How to Read a Crease Pattern

Posted by Madonna Yoder on

It's easy to get sucked into the details of the exact placement of mountain and valley folds when you start looking at crease patterns for tessellations (and then think you need to precrease and collapse them!), but there's a simpler way to see these patterns.

When I look at a crease pattern, I look for the positionsrelationshipscontents, and spacing in the pattern.

Positions + Relationships + Contents + Spacing = Crease Pattern

Positions and Relationships

The positions and relationships that I'm referring to here are for the generalized form of the tessellation - the tiling.

So, I may have square positions in an alternating relationship or square positions in a mirrored cluster of four relationship (among other possibilities).

I may have equilateral triangle positions in alternating, mirrored clusters, or other relationships.

I may have a mix of shapes, like hexagons and triangles in 6-fold symmetry or hexagons, triangles, and rhombi in 6-fold symmetry.

There's a limited set of tilings used in simple tessellations, namely the square tiling, equilateral triangle tiling, hexagons and triangles 6-fold tiling, and a smattering of others involving rhombi and right triangles.

In fact, if a tessellation uses a different tiling I wouldn't call it a beginner tessellation.

The relationships are constrained by symmetry relationships, and therefore constrained to the 17 wallpaper groups.

The importation relationships for our purposes consist of mirror lines and rotational symmetry, either 2-, 3-, 4-, or 6-fold.

If the highest rotational symmetry is 2-fold, it's paired with mirror lines and up to 3 other distinct 2-fold rotationally symmetric points.

If the highest rotational symmetry is 3-fold, the pattern will have two other distinct locations with 3-fold rotational symmetry.

4-fold rotationally symmetric patterns will have two positions of 4-fold symmetry and one position of 2-fold symmetry.

6-fold rotationally symmetric patterns will have 3- and 2-fold rotationally symmetric positions that outline a hexagon around the 6-fold center.


So, what I'm really looking for in my first glance at a crease pattern is:

  1. What shapes of twists are used, in what arrangement?
  2. Where are the symmetry points and/or lines?

Looking at the crease pattern in skeleton form can give me answers to both of these questions.

The skeleton simplifies the crease pattern so I'm only looking at the twist type and arrangement - not the specifics of the pattern.

It's also easier to spot symmetries from the skeleton - whether a twist is in a position that allows its maximum possible rotational symmetry is immediately apparent.

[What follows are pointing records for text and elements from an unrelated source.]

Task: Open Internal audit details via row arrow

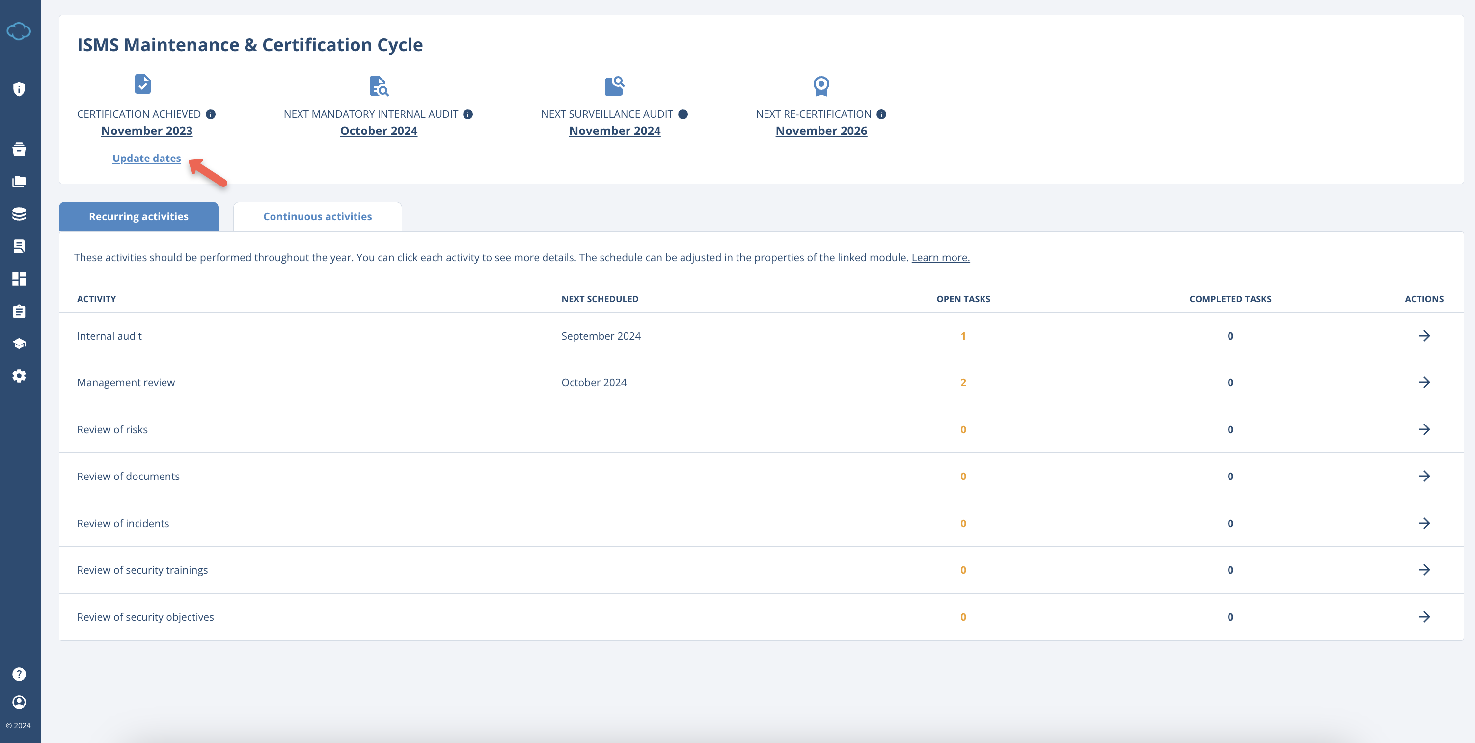Action: (x=1425, y=335)
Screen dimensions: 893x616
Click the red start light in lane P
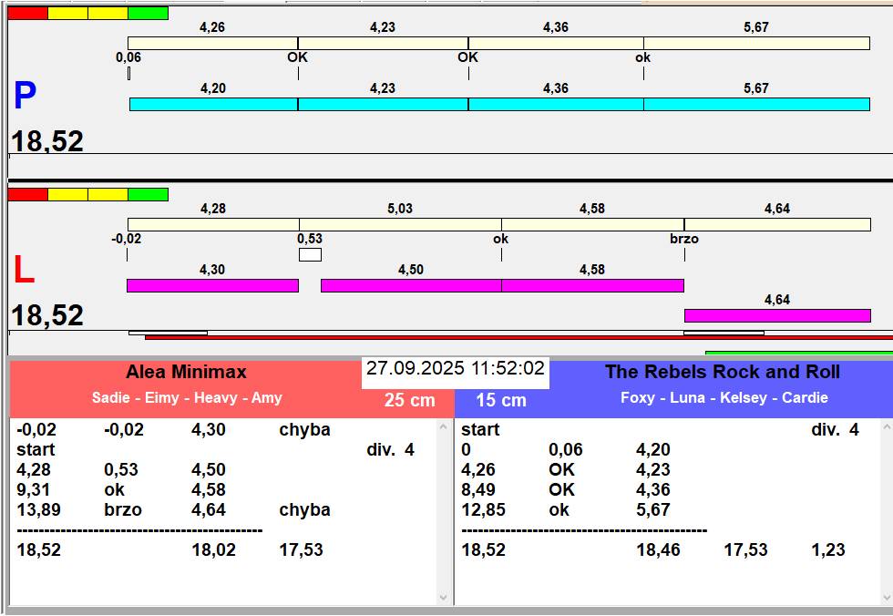[x=28, y=13]
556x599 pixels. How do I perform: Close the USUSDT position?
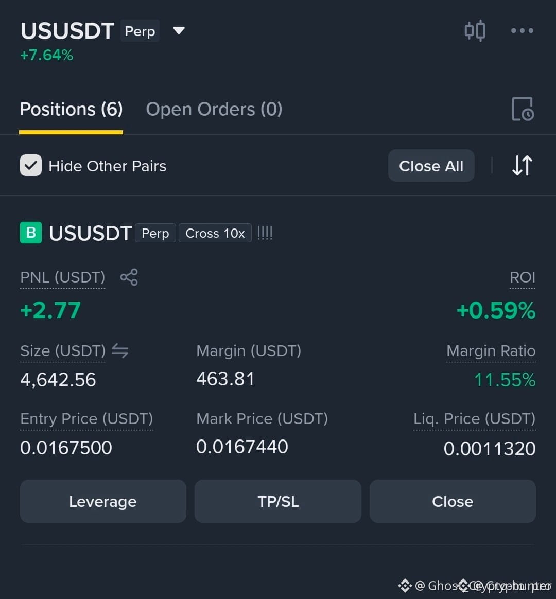tap(453, 501)

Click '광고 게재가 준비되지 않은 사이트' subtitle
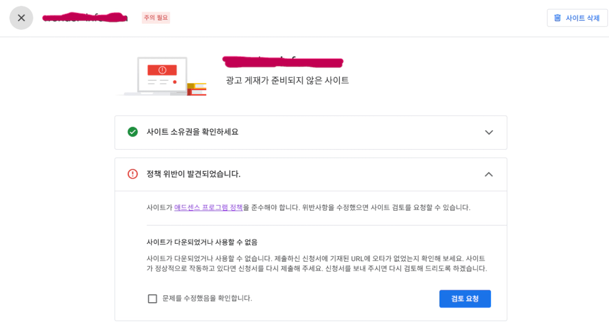pyautogui.click(x=287, y=80)
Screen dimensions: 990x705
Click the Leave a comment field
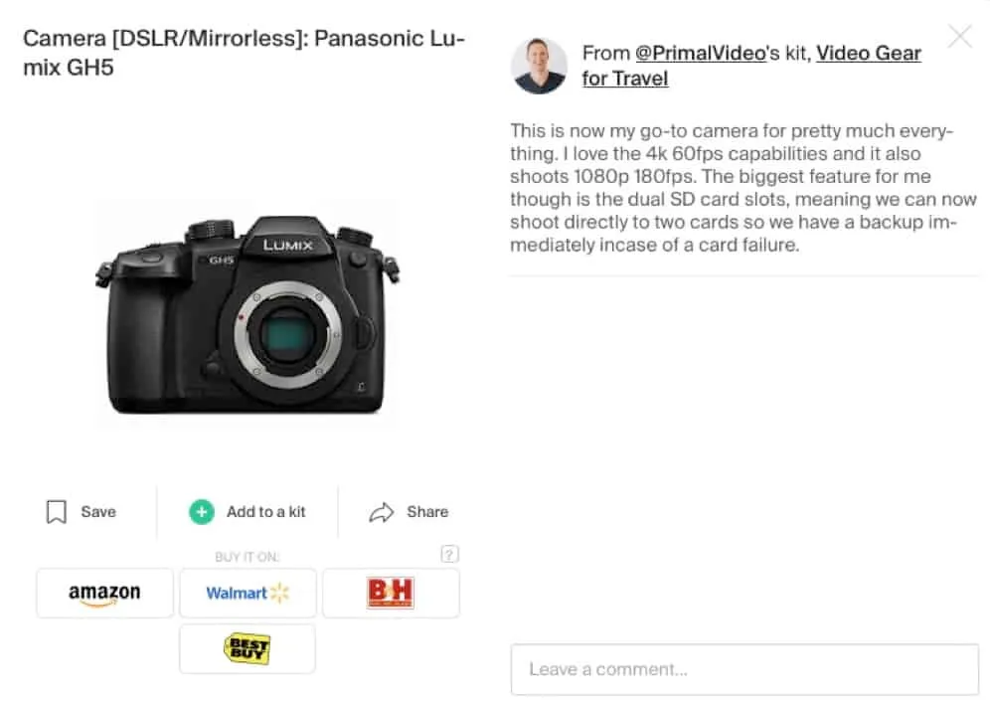click(745, 669)
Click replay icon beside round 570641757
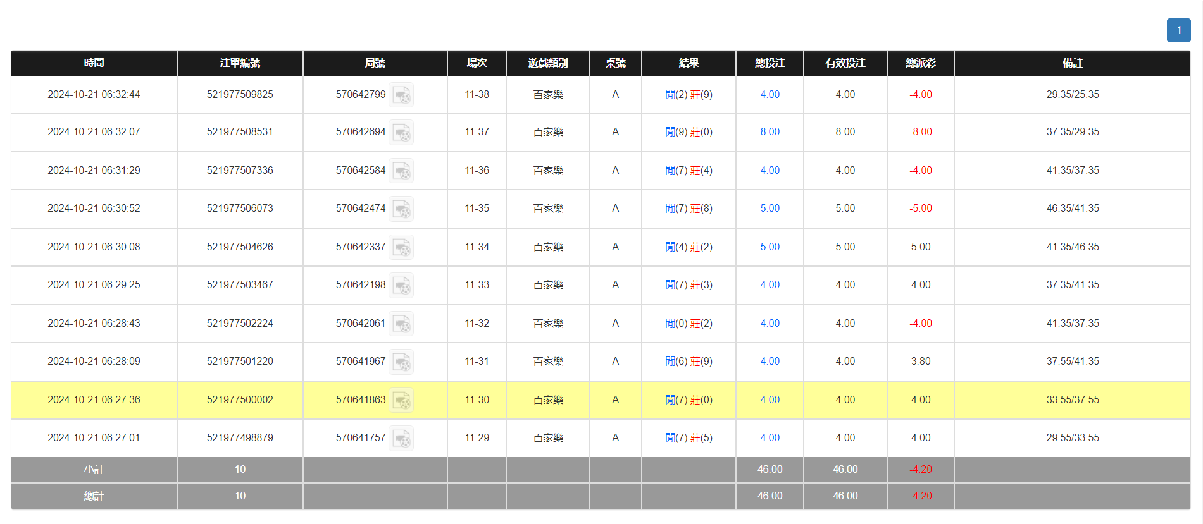The image size is (1203, 524). click(401, 439)
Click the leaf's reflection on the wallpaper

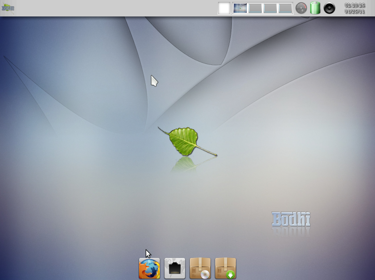(184, 163)
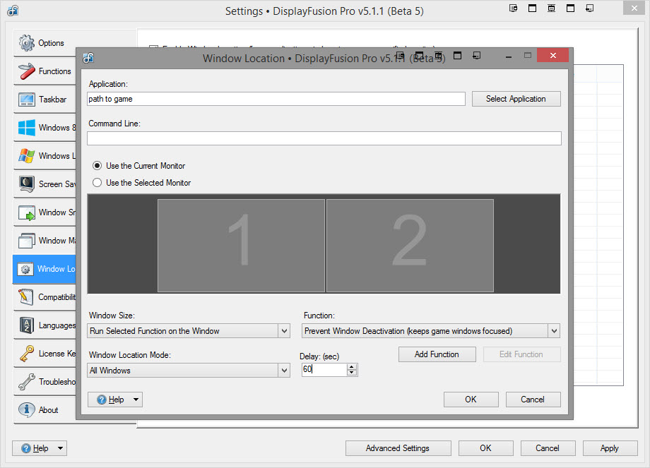The image size is (650, 468).
Task: Increase the Delay value with up arrow
Action: pyautogui.click(x=352, y=366)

For more details about how to draw and analyze a crease pattern skeleton, check out the video at the bottom of the post.

Here's a hint: twists can go in positions with rotational symmetry that are factors of the maximum rotational symmetry of the twist on its own.

So, a hexagon twist can go in positions of 6-fold, 3-fold, 2-fold, or no rotational symmetry but never in a position of 4-fold rotational symmetry.


Contents and Spacing

Where positions and relationships were focused on abstract, general properties of the crease pattern, contents and spacing are focused on the particulars of the crease pattern.

Here's where we ask questions like:

  • Are all the twists of this shape the same type?
  • What kind of twist is this - closed, open, hybrid, stacked, isoarea, other?
  • Is the twist on the front or the back of the paper?
  • How far apart are neighboring twists?
  • Is this distance the same between each pair of twists?
  • If it's not the same, how can I remember which spacing goes where?
  • What's the shortest description that would tell me what to fold?

So, if I'm working on a pattern with hexagons and triangles in 6-fold arrangement I might look at the crease pattern and say:

"This tessellation has closed hexagon twists alternating with closed triangle twists, both on the same side of the paper, and with tube pleat spacing between everything."

That description would be enough for me to fold the whole thing - no crease pattern needed.

I analyze the pattern I just described and several more in the video below in more depth than I can write out here - check it out if you'd like to dive deeper!


More Depth


The skeleton notation has been useful for my students in identifying what parts of the crease pattern to focus on, and I now include it by default in all of my crease patterns.